Table 15: Prompt for extracting observation in one step.
| Input Prompt |
| --- |
| Suppose you are one of the greatest AI scientists and medical expert. Let us think step by step. |
| You will receive a list of "Observations" from a clinical "Note" for the diagnosis of stroke. |
| Here is the diagnostic route of stroke in a tree structure: |
| -Suspected Stroke |
| -Hemorrhagic Stroke |
| -Ischemic Stroke |
| Here are some premise for the diagnosis of this disease. You can refer them for your task. Premise are: {premise} |
| Based on these "Observations", starting from the root disease, your target is to diagnose one of the leaf disease. |
| Note that you also required to provide the "Reason" for your reasoning. |
| Note that your "Response" should be a list structure as following |
| :[["Observation", "Reason", "Disease"], ……, ["Observation", "Reason", "Disease"]] |
| Note that if you can’t find any "Observation" to support a disease option, your "Response" should be: None |
| Now, start to complete your task. |
| Note that you should not output any information other than your "Response". |
| "Observations": |
| {observation} |
| Note that you should not output any information other than your "Response". |
| Your "Response": |
## Appendix D Ethical Considerations
Utilizing real-world EHRs, even in a de-identified form, poses inherent risks to patient privacy. Therefore, it is essential to implement rigorous data protection and privacy measures to safeguard sensitive information, in accordance with regulations such as HIPAA. We strictly adhere to the Data Use Agreement of the MIMIC dataset, ensuring that the data is not shared with any third parties. All experiments are implement on a private server. The access to GPT is also a private version.

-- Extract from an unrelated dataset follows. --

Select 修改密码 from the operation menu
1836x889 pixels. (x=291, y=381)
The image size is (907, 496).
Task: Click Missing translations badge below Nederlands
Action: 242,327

AI models are susceptible to replicating and even intensifying the biases inherent in their training data. These biases, if not addressed, can have profound implications, particularly in sensitive domains such as healthcare. Unconscious biases in healthcare systems can result in significant disparities in the quality of care and health outcomes among different demographic groups. Therefore, it is imperative to rigorously examine AI models for potential biases and implement robust mechanisms for ongoing monitoring and evaluation. This involves analyzing the model’s performance across various demographic groups, identifying any disparities, and making necessary adjustments to ensure equitable treatment for all. Continual vigilance and proactive measures are essential to mitigate the risk of biased decision-making and to uphold the principles of fairness and justice in AI-driven healthcare solutions.